## [Exercise aim]
At the line with "At what coordinates should I click to accomplish: Click", start transcribing; stop after the last line of the data below. Keep it exact and leave pictures out.

## [Saved entries]
╭──
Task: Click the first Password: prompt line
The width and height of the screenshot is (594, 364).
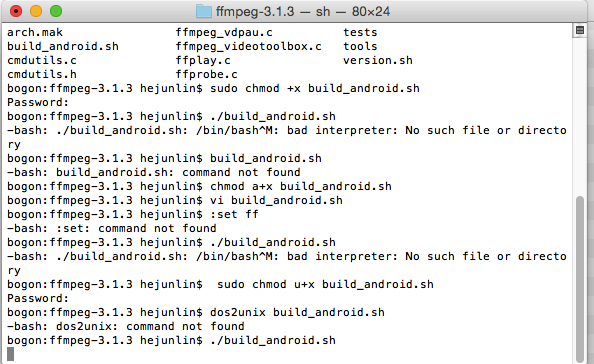Action: tap(38, 103)
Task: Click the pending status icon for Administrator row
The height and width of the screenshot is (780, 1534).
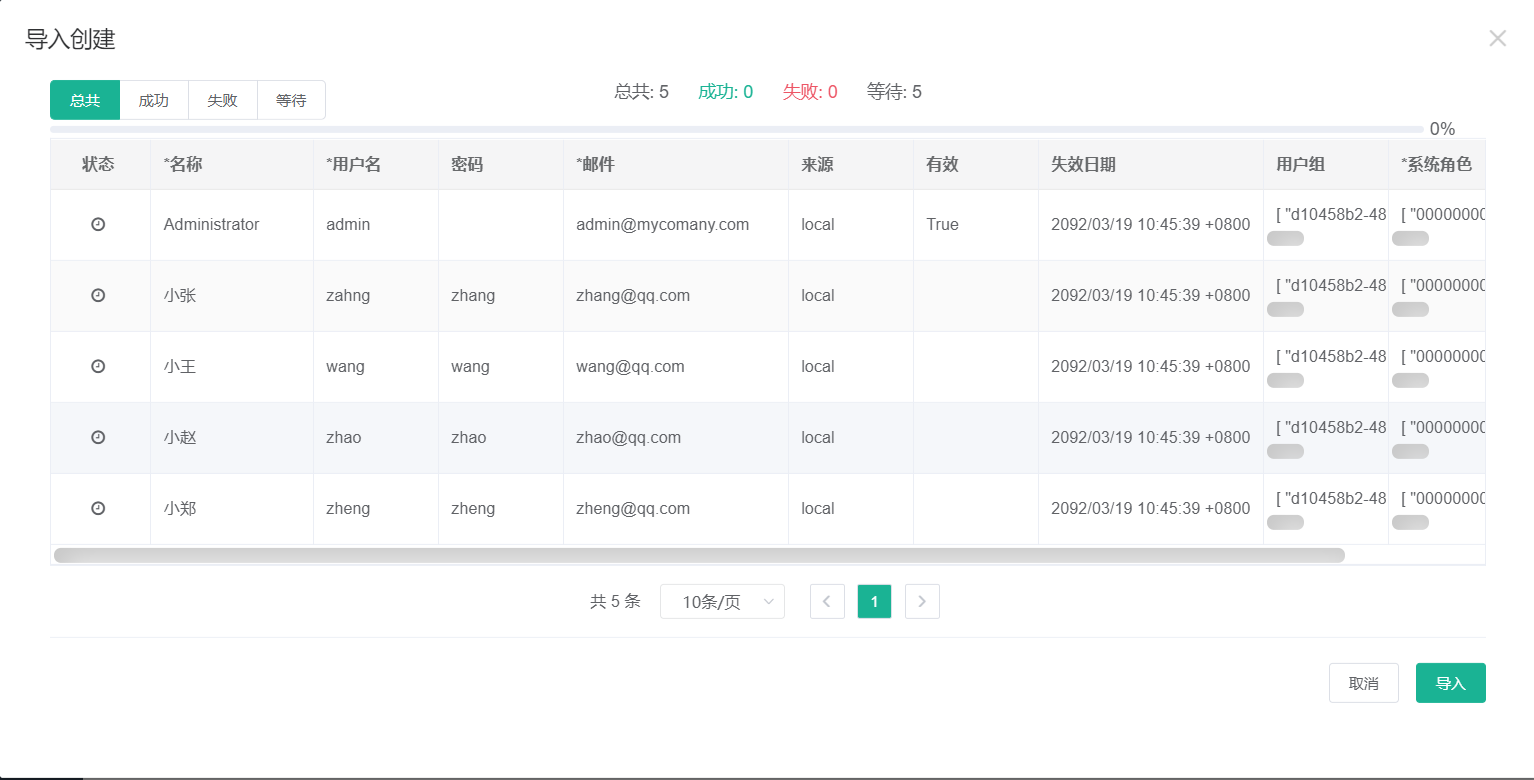Action: (98, 225)
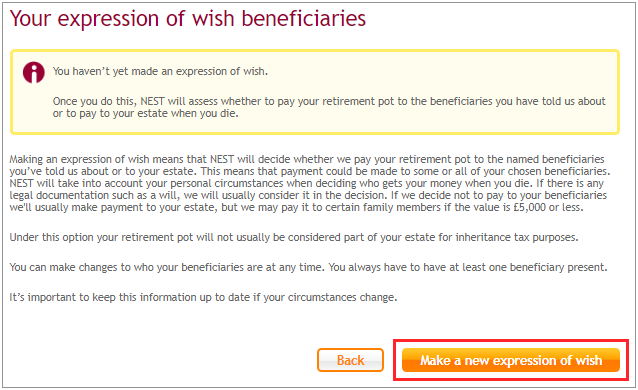The height and width of the screenshot is (390, 638).
Task: Click the line starting 'Making an expression of wish means'
Action: [307, 159]
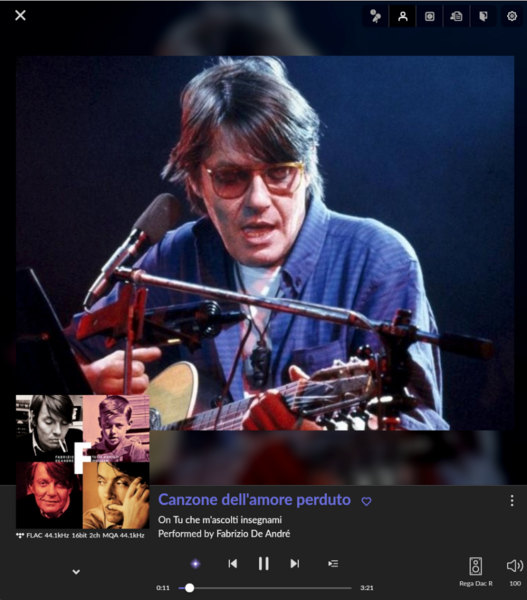Screen dimensions: 527x600
Task: Open the album cover thumbnail
Action: [83, 462]
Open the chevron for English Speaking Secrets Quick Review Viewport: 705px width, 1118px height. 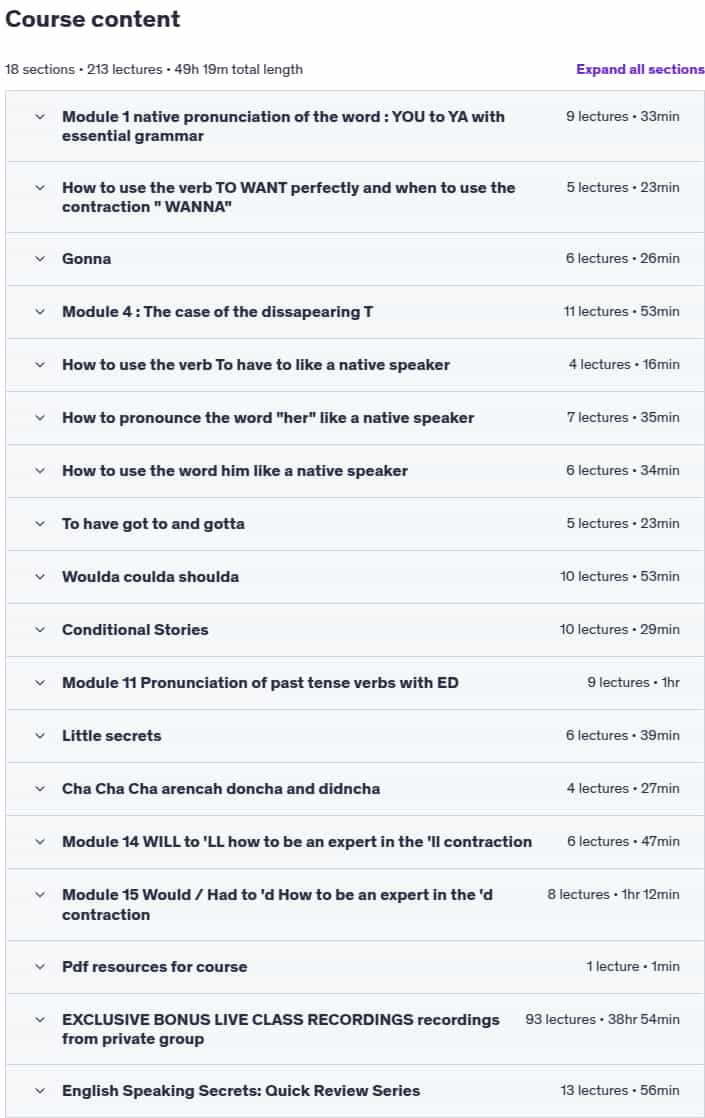(x=40, y=1091)
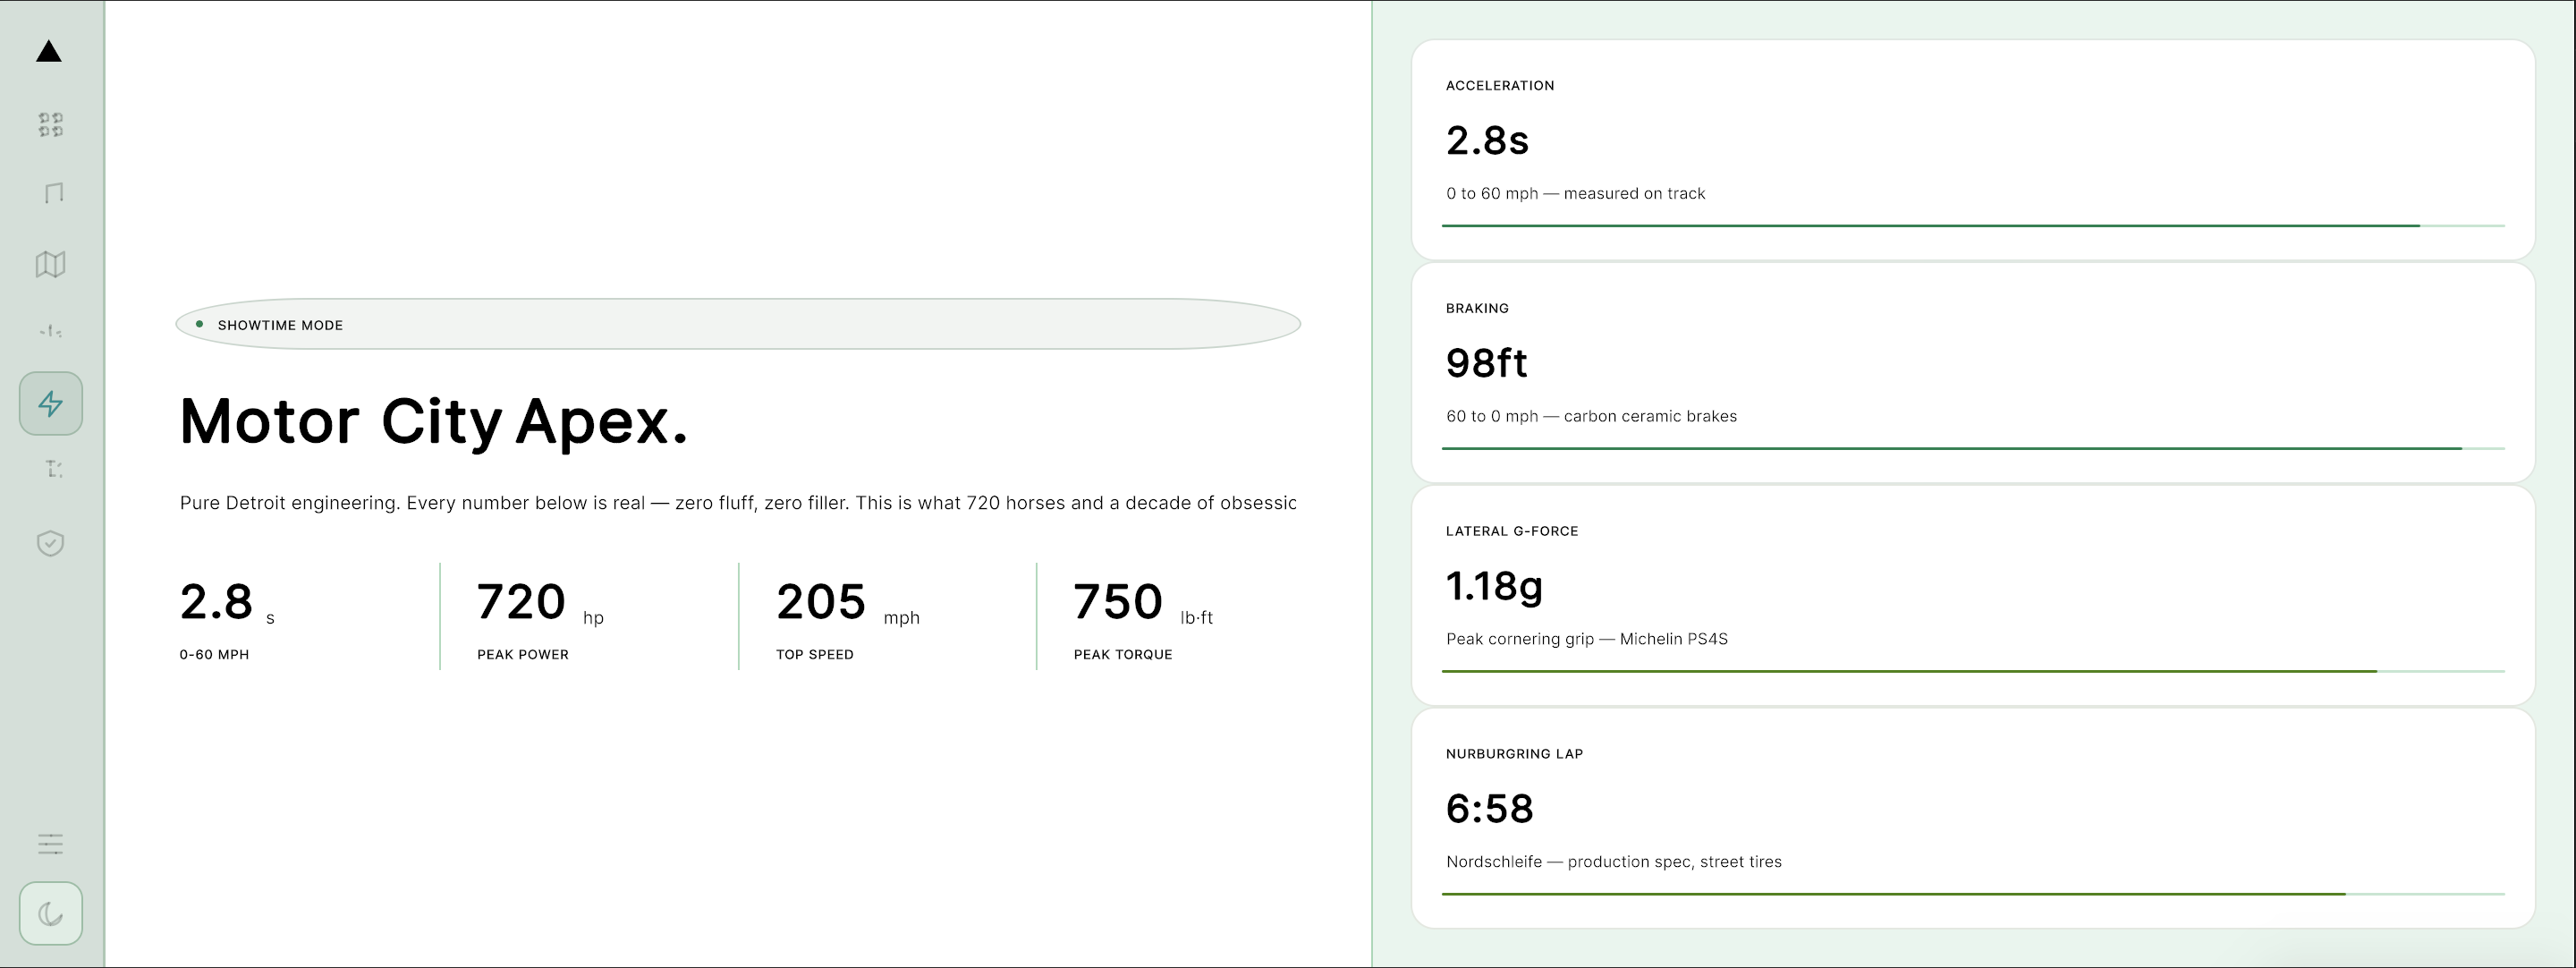Click the black triangle logo
Viewport: 2576px width, 968px height.
click(x=49, y=51)
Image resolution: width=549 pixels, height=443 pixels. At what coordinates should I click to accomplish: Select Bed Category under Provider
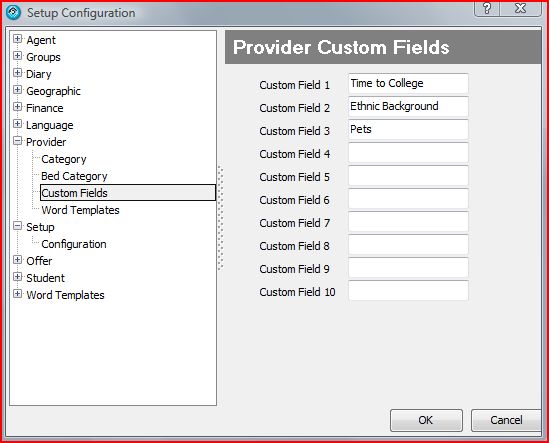point(74,176)
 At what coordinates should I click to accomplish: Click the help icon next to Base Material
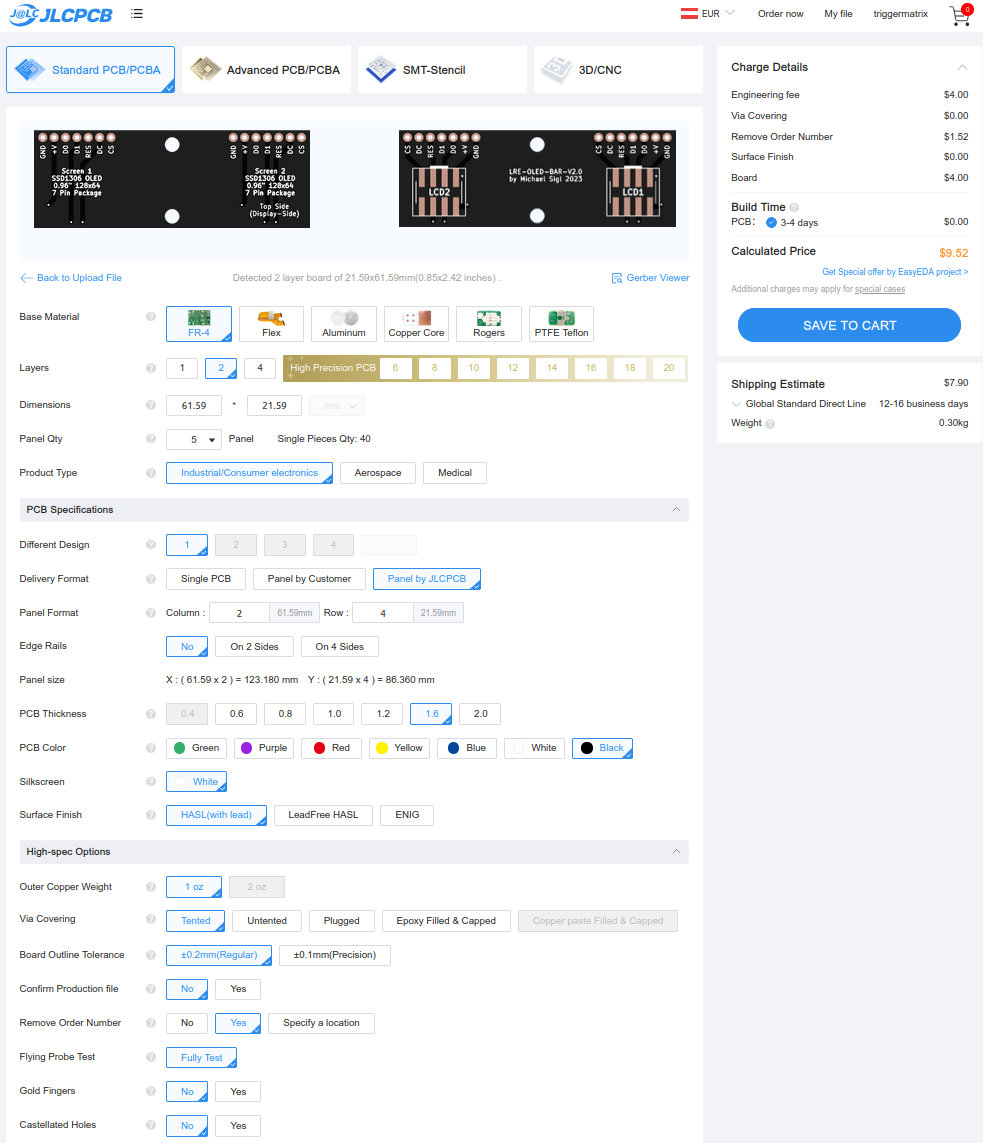pyautogui.click(x=151, y=317)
╰──
## [Answer to the exercise]
 At what coordinates should I click to accomplish: Click the help icon next to Base Material
pyautogui.click(x=151, y=317)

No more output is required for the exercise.